Francesco Merlini: The Flood

Francesco Merlini: The Flood


CREDITS

GUP Author

Linda Zhengová



Title

The Flood

Publisher

VOID

Format

Hardcover, 170 x 227 mm

Price

€35

Francesco Merlini (b.1986, Italy) is a Milan-based photographer who focuses on long-term documentary projects that merge the worlds of both photojournalism and the symbolic. Recently, together with VOID, he published a photobook ‘The Flood’, featuring images from Georgia’s capital – Tbilisi. Particularly, his project showcases the story and the impact of the city’s major flooding in 2015. At the time, the Vere River spilled over due to a huge landslide that happened near the city. Consequently, 19 lives were lost, many parts of Tbilisi were damaged, including the local zoo in which many animals died while others escaped. During the same year, the Georgian media showed only a linear narrative centred around the lost lives of humans while the foreign media concentrated on the animals roaming freely in the streets of Tbilisi. The animals lost and environmental damage has been mostly disregarded. The zoo lost more than 300 animals and now only a small fraction inhabits the facility.

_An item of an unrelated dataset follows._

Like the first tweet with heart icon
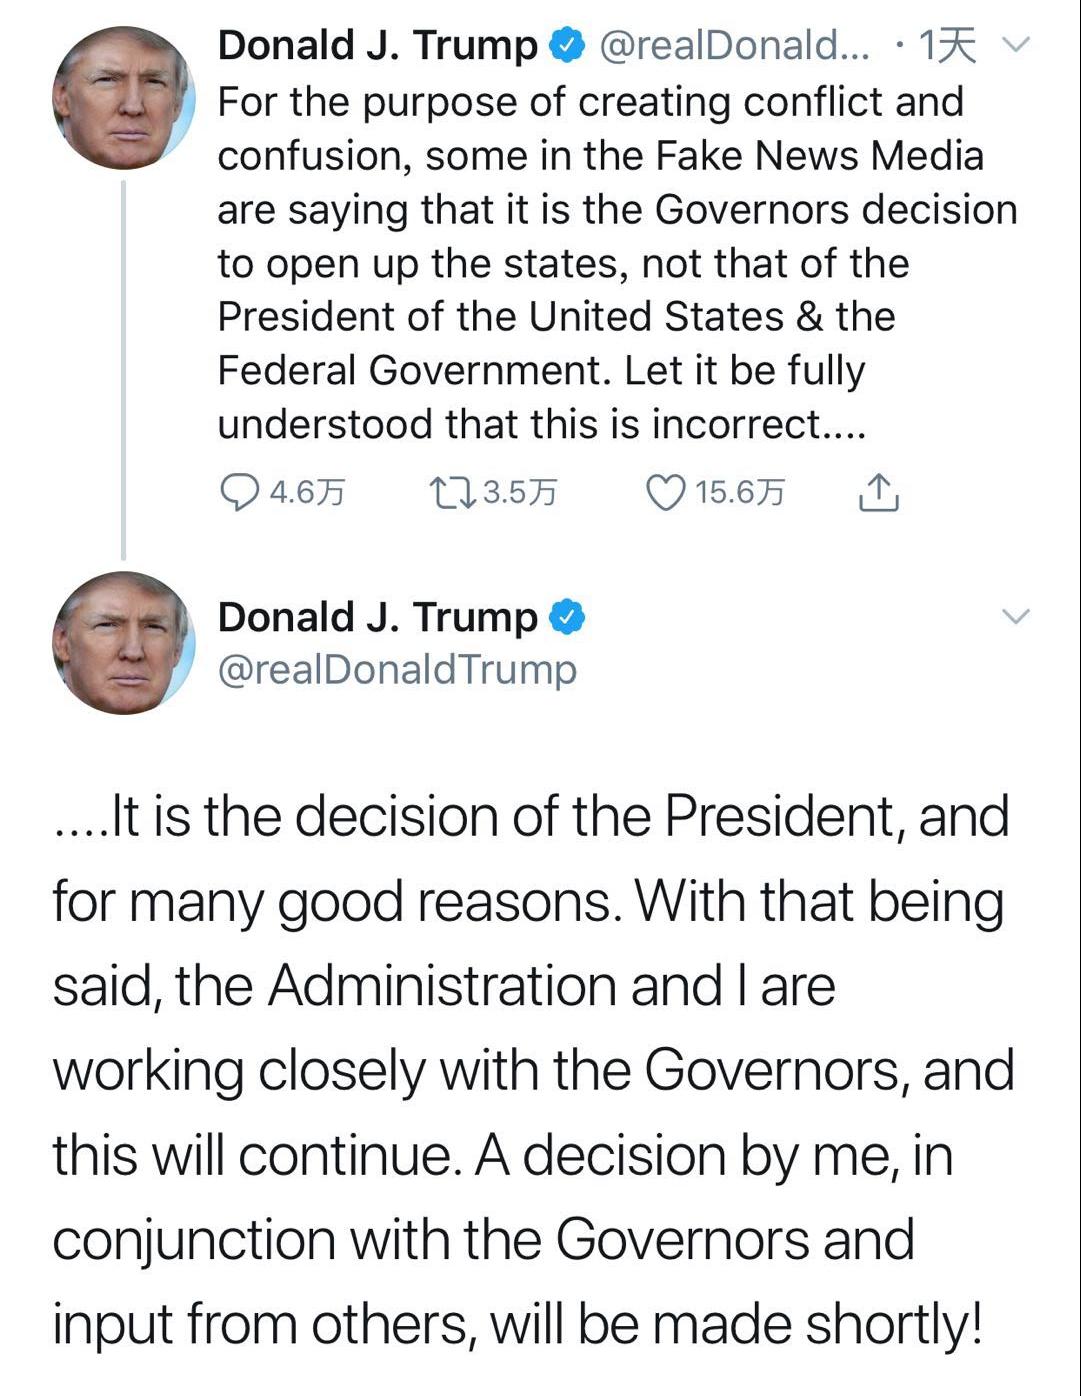This screenshot has width=1081, height=1396. [665, 492]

The artist visited Tbilisi in 2017 with no original intentions to make a project about the flooding. It was only when he visited the zoo and the surrounding area in person when he felt the impact of the event on the place. Merlini, therefore, decided to critically approach the media reproduction of the event through freeze frames and instead, to present his own perspective.

Factory in Tabakhmela

The book is composed of exclusively black-and-white images, to be more precise, they are rather black-and-grey. His approach and aesthetics can be connected to the genre of late/aftermath photography, defined as images taken after specific events have ended where only traces, fragments and empty buildings are left behind. This genre generally highlights stillness in contrast to freeze frames, which are usually distributed immediately after an event has happened. Instead of being sensationalist or graphic, Merlini’s photographs are open to interpretation – they provide space for contemplation. As if the event lures over the images through the greyness…

His desolate landscapes and photographs of animals only contain traces of humans and their actions. Merlini’s choice of monochrome palette neutralizes the specificity of the place, creating a sense of distance, emptiness and stillness, in the end, disorienting the viewers. As art historian Donna West Brett argues in her book ‘Photography and Place’ (2015), traumatic events have a direct effect on specific places which results in new ways of perceiving them. More specifically, this new perception depends on how events and the affected historical places, memory and trauma are represented and leave a trace in empty photographs. She states that alike images can be interpreted as “both constructing notions of place, and in turn, as being constructed by place.” Brett connects this notion to empty landscape photographs which to her are highlighted by traumatic and astigmatic vision which reveals “the tension between seeing and not seeing events and places of trauma” where aftermath photographs of particular sites of memory and trauma function as indicators of the initial event. Consequently, aftermath photographs refer “to what is not depicted in the picture frame” and hence, create a different relationship with history and memory.

Merlini, therefore, not only confronts traditional representations of traumatic events in documentary tradition as immediate and easily accessible but also questions viewers’ positioning in relation to the Tbilisi flooding. Through their withdrawn and impersonal aesthetics, his late photographs separate themselves from the dominant visual stream of images, stimulating a critical understanding of the event in contrast to the mainstream narrative. In this case, re-directing our thoughts towards the possible causes of the event.

Francesco Merlini is a Milan-based photographer who focuses on long-term documentary projects that merge the worlds of both photojournalism and the symbolic. In 2016 he was selected by the British Journal of Photography for ‘The Talent Issue: Ones to Watch’. In 2020, Francesco was shortlisted for the “Prix HSBC pour la Photographie” and in 2021, he’s been one of the nominees for the Leica Oskar Barnack Award.